Yesterday the chief executive officer of a major shareholder of the Portland Aluminum smelter said its future hinged on a long-term power deal.
Speaking at an event in Melbourne yesterday Alumina Limited boss Mike Ferraro said “We would ideally like to find a solution. It’s well run it’s a relatively new smelter, it’s really important to the economy down there, but we need a power solution.”
He went on to say he did not believe a renewal of subsidies was in the best interest of the plant of its workers, saying only a long-term fix for rising power prices would solve the issues affecting Australian manufacturers.
Under Daniel Andrews’ failed energy policies not only do businesses have to compete with other states on power prices, but Victorian businesses can no longer rely on the certainty of supply.
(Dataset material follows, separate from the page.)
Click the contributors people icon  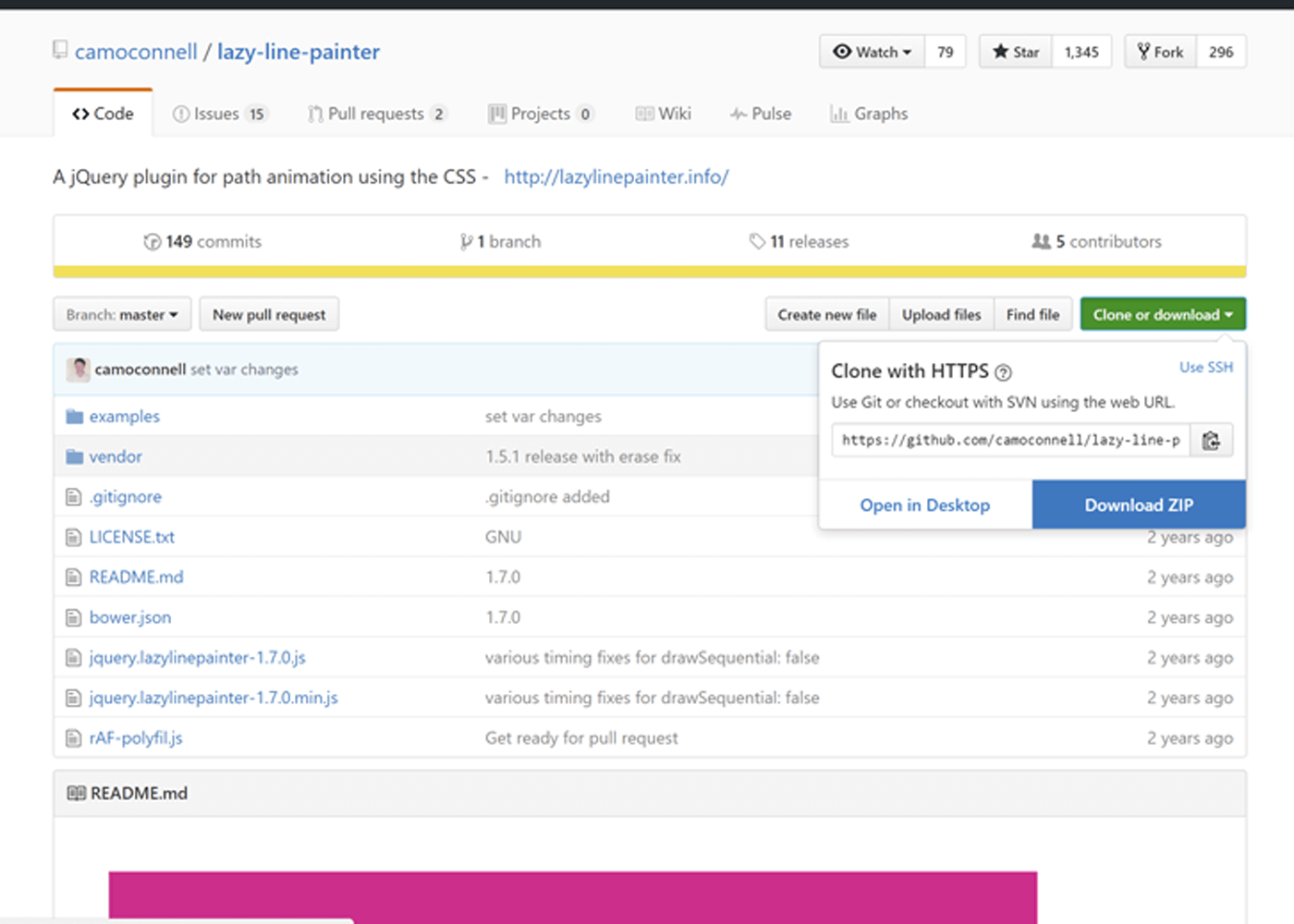[x=1041, y=241]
Comments attributable to Roma Britnell, Member for South West Coast
There are 1200 people in the south-west region that rely on Portland Aluminum to put food on the table. Daniel Andrews’ reckless energy policies are putting their livelihoods at risk.
Daniel Andrews needs to get all parties to the negotiating table and work out a long-term energy supply deal that provides security for the workforce and the people of the south-west who rely on the smelter.
The workforce deserves security and cannot continue with a dark cloud over their heads fearful the smelter is going to close. It is not good for them and it is not good for economic confidence in the entire south-west region.
In 2012 Daniel Andrews said, “Every government needs to ensure that every job stays here in Australia” – by his own admission he has a role to play in ensuring these vital jobs for the south-west region are here long-term.
Comments attributable to Shadow Minister for Energy and Renewables Ryan Smith
Daniel Andrews has already shown a callous disregard for those workers at Hazelwood power station, the workers connected to Victoria’s timber industry and now Portland workers face an uncertain future.
With a draconian tax regime, planning applications that take forever to be approved, and energy prices that are the highest in the country, Daniel Andrews couldn’t do more to deter businesses from investing in Victoria.